As a ruler, maintaining peace and understanding was paramount to Qaboos bin Said Al Said, and allotted state funds for the maintenance and construction of places of worship—not just mosques, but of other religions as well.
He also instituted the Sultan Qaboos Prize for Environmental Preservation for outstanding contributions to the protection of the environment, and has been awarded every two years since 1991.
After his recent death this January 10, 2020 from a long battle with colon cancer, millions of Omani citizens mourned. At his funeral, dignitaries from over twenty-three nations showed up to pay their respects to the late Sultan. Having had no children or siblings, he was succeeded, as per his wishes, by his cousin, Haitham bin Tariq, formerly the Minister of Heritage and National Culture.

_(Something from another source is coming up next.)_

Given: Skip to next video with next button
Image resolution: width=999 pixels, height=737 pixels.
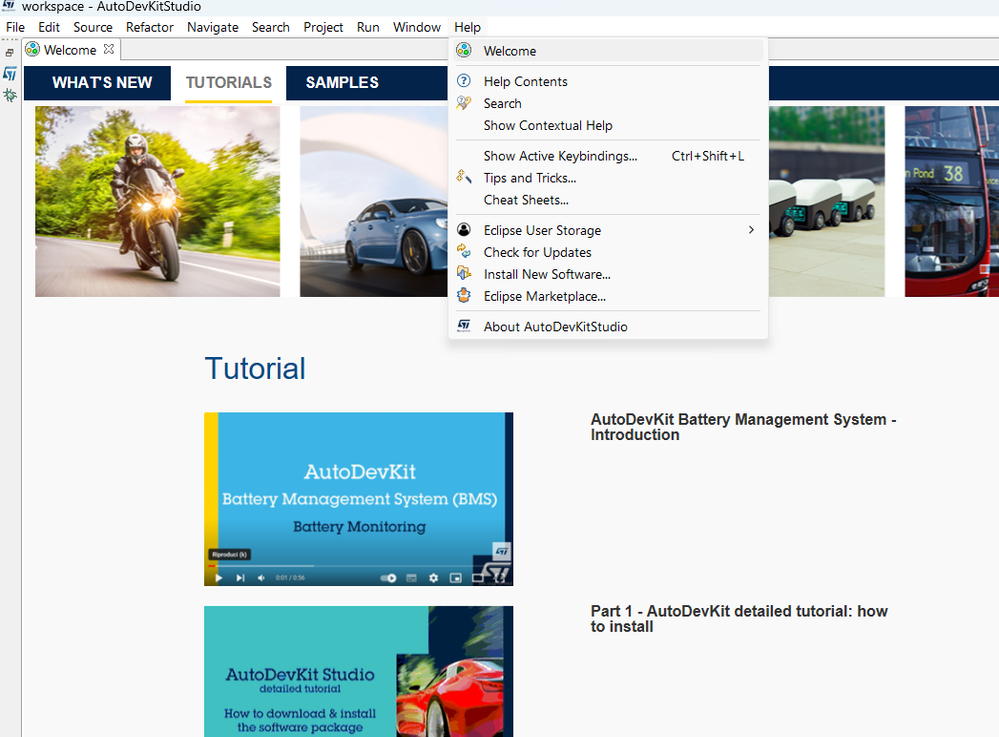Looking at the screenshot, I should click(240, 578).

His Majesty, Sultan Qaboos bin Said Al Said, was the longest ruling Sultan of Oman, beloved by his people beyond measure, and respected everywhere. From the beginning of his rule and down to the very end, he sought to find the peaceful medium amidst the conflict.
He was not always able to avoid conflict; those first few years of his rule were rife with instability, as he sought an end to the Dhofar rebellion, as he was forced into conflict with his neighboring Iran. But somehow, over the years, he managed to turn this entirely around, with Oman acting as a peacekeeping entity not just in its region, but far across the world.
Good leaders are rare; great leaders, even more so. What we and the rest of the world could learn from the late Sultan of Oman is that, one way or another, there is a way that peace can prevail; that there is a compromise to be made in the midst of chaos; and that there is always a better way to do things.